***** Reading text *****
This year the 104th Geraldson Family Christmas Party was celebrated in Waukesha, Wisconsin, on December twenty-first. The party has survived good times and bad, booms and depressions, peace and war, births and deaths. I think that’s pretty remarkable.
About sixty-five “Geraldsons” were present this year—many (like me) with very un-Geraldson-like surnames. My mother was the daughter of Gerald Geraldson—originally Gjerald Gjeraldson—born in Arendal, Norway. Gerald and Christina (my Danish grandmother) had six children, one who died as a baby. Of the remaining five, only one is still alive—my Uncle David. Thankfully, he’s in great shape.
When I was a child and there were three generations of Geraldsons, Christmas was celebrated at Grandma ‘s house on Christmas Eve, a Scandinavian tradition. Later, as the family grew, we moved to the Log Lodge, a YMCA party house on the river in Rockford, Illinois. Today the party is held somewhere west of Milwaukee, usually on the first Saturday before Christmas. Responsibility for hosting the party rotates through the five original families (sounds Sicilian, doesn’t it?) in order of birth. My mother was the oldest, so my turn will come around again in two years. That will be the 106th.
Many traditions remain, at least in memory. Finding the almond in the rice pudding meant that you would be next to marry. Budding Geraldson musicians would perform, a prolonged and painful affair as I remember it, since musical talent seems to have skipped the Geraldson DNA. In the past we made those aspiring to join the family by marriage sing a solo. Today, mercifully, this is threatened but never carried out. We also used to swing a piňata for the children. How a Mexican tradition found its way into a Scandinavian family, I don’t know. And I don’t know how we made it through twenty or thirty years without a serious head injury.
We no longer give presents—the family is too big. When I was growing up, however, hidden among the wrapped presents each year was a baby rattle from the early 1900s, the small rectangular box disguised in some creative way and bearing a tag “From Santa.” The one who received the rattle was to bring it back the next year, wrapped up for someone else. Sometime in the 1960s, the rattle was lost—by whom, no one remembers. One day the rattle will be found at the bottom of a box in someone’s attic. Geraldsons aren’t noted for their organizational skills either.
Over the years we have welcomed many guests to the party—boyfriends and girlfriends; those separated from their own families for the holidays; a succession of international students. This year we welcomed a brother and sister from Latvia. Our most memorable visitor has to be the young Masai warrior from Kenya, studying at Kendall College and taken in for the holidays by one of the families. He regaled us with tales of lion hunting and manhood ceremonies, a little more vividly, I suspect, than the grown-ups would have liked.
In recent years we’ve included a Geraldson Family Trivia contest—one competition in which the oldest among us hold a competitive edge. Three traditions remain: the singing of Christmas carols (heartfelt if not tuneful); the reading of the Christmas story from Luke’s Gospel; and a prayer for the coming year.
Today we are five generations strong and growing. The newest “Geraldson” attended the party this year in utero. She will be born in May, and we look forward to meeting her next year. Those who have died are mourned and remembered with great fondness and laughter. Long may the Geraldson Family Christmas Party live. Something that has survived for 104 years deserved to be cherished.
*****
Your objective.
Summarize the account of the Geraldson Family Christmas Party in two sentences.
***** Extracted material *****
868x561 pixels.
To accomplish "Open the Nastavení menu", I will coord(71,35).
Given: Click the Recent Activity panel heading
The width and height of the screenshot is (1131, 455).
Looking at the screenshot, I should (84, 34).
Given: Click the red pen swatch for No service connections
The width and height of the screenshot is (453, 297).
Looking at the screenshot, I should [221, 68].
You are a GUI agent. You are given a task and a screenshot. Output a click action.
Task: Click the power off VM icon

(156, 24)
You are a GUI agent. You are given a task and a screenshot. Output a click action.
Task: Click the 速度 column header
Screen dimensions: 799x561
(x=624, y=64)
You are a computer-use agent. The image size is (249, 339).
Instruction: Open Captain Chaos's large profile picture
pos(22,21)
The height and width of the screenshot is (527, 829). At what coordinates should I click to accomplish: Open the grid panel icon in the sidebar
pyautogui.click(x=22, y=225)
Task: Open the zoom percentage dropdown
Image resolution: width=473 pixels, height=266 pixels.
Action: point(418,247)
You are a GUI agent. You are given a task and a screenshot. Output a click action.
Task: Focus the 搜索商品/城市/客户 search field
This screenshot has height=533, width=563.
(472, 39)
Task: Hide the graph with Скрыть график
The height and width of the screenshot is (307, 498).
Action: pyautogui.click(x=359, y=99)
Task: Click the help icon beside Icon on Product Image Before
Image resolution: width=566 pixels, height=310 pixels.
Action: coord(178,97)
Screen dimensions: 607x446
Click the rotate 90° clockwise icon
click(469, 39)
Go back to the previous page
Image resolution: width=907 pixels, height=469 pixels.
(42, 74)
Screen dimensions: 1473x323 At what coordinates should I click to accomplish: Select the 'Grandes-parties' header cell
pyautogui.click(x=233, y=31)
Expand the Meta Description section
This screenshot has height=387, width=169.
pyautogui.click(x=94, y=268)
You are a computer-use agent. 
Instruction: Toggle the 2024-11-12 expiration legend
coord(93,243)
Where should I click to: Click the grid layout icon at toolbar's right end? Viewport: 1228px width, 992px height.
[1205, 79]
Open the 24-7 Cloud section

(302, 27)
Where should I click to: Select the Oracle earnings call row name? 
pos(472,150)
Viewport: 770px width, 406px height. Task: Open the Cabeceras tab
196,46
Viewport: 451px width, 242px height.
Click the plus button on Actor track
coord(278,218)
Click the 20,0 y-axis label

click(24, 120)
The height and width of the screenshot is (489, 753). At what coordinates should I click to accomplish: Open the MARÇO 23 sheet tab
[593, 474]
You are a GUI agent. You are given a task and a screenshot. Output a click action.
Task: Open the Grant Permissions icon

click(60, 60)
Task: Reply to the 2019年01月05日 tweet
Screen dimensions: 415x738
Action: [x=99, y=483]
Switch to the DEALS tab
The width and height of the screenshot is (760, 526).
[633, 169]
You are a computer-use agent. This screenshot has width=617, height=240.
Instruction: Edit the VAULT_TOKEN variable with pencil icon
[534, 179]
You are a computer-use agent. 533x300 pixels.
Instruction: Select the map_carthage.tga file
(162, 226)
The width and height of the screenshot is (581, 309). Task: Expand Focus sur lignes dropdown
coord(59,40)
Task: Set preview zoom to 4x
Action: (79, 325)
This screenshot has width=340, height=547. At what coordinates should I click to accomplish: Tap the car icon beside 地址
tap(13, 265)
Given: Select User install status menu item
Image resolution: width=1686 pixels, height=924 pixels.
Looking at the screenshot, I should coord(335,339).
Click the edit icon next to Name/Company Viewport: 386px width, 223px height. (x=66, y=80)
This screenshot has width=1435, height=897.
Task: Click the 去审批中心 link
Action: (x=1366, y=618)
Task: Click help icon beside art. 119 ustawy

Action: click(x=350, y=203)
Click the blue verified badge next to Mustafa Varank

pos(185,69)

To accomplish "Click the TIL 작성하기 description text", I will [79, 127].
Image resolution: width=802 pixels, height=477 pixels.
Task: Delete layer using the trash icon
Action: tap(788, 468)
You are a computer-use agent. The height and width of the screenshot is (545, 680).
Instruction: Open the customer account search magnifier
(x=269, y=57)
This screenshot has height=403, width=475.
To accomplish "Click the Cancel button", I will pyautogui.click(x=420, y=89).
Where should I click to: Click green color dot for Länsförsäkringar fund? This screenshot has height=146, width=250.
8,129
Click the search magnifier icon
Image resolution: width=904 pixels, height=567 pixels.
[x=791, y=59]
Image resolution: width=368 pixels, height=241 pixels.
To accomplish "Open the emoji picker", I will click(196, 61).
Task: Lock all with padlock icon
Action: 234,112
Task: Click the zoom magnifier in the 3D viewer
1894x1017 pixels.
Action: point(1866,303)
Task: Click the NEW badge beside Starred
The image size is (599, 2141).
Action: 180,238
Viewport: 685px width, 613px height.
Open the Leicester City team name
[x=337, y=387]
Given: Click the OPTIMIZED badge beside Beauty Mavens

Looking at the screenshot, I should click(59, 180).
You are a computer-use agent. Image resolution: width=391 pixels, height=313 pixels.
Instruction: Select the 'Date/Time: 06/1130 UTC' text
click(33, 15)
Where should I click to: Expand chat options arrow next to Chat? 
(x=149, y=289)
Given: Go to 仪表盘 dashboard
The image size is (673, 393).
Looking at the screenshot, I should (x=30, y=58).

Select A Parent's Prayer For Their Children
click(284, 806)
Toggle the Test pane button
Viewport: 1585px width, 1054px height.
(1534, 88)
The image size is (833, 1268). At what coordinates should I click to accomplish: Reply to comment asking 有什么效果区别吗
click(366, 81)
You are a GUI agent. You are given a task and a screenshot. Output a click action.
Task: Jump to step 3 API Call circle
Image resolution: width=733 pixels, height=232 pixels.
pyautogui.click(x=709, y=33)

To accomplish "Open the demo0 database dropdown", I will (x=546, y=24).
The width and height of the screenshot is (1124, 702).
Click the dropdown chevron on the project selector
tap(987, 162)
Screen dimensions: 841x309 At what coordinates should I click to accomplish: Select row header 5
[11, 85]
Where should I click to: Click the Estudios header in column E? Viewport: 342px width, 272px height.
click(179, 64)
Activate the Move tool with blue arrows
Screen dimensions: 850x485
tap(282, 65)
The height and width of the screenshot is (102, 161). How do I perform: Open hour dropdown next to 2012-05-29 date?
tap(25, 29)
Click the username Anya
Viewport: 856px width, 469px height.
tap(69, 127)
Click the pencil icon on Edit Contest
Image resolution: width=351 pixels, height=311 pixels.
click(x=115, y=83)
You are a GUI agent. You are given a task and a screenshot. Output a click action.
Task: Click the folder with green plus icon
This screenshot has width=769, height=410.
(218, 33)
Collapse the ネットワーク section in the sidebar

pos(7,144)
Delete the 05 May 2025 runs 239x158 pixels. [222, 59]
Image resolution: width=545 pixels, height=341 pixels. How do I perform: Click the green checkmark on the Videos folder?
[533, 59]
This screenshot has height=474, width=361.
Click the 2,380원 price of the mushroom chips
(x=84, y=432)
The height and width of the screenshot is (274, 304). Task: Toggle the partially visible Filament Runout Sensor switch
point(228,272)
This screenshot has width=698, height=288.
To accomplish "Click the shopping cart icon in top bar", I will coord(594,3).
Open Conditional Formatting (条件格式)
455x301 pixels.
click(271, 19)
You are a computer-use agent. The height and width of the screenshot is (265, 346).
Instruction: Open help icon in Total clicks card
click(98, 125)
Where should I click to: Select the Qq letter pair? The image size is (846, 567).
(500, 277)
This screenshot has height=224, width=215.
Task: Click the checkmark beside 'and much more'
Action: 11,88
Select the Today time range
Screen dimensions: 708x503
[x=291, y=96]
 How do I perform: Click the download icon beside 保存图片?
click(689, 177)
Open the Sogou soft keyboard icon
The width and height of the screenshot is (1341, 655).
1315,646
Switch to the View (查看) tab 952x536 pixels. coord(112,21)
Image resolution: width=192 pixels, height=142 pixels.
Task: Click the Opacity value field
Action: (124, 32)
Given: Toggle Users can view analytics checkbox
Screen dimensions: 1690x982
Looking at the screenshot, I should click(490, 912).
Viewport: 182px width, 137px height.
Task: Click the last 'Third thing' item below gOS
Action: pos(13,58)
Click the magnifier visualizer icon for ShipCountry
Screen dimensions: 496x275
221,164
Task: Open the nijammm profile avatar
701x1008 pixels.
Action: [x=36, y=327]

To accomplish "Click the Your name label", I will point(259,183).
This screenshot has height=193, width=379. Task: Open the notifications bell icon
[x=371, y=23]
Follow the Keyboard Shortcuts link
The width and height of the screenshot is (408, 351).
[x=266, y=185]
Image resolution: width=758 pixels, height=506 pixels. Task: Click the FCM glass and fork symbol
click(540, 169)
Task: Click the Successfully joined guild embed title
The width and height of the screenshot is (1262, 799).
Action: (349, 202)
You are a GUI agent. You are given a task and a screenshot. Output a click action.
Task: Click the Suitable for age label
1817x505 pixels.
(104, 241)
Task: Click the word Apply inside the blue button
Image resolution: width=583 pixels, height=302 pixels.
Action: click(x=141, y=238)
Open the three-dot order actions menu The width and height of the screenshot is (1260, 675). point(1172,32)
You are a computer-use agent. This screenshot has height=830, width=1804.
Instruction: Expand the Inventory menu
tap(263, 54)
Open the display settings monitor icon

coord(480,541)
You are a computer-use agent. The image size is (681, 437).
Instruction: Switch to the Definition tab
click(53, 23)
*****
Problem solution.
The 104th Geraldson Family Christmas Party was held in Waukesha, Wisconsin, on December twenty-first, with about sixty-five family members present. Hosting rotates through the five original families, and the party keeps three traditions: singing Christmas carols, reading the Christmas story from Luke's Gospel, and a prayer for the coming year, as the family now stands five generations strong.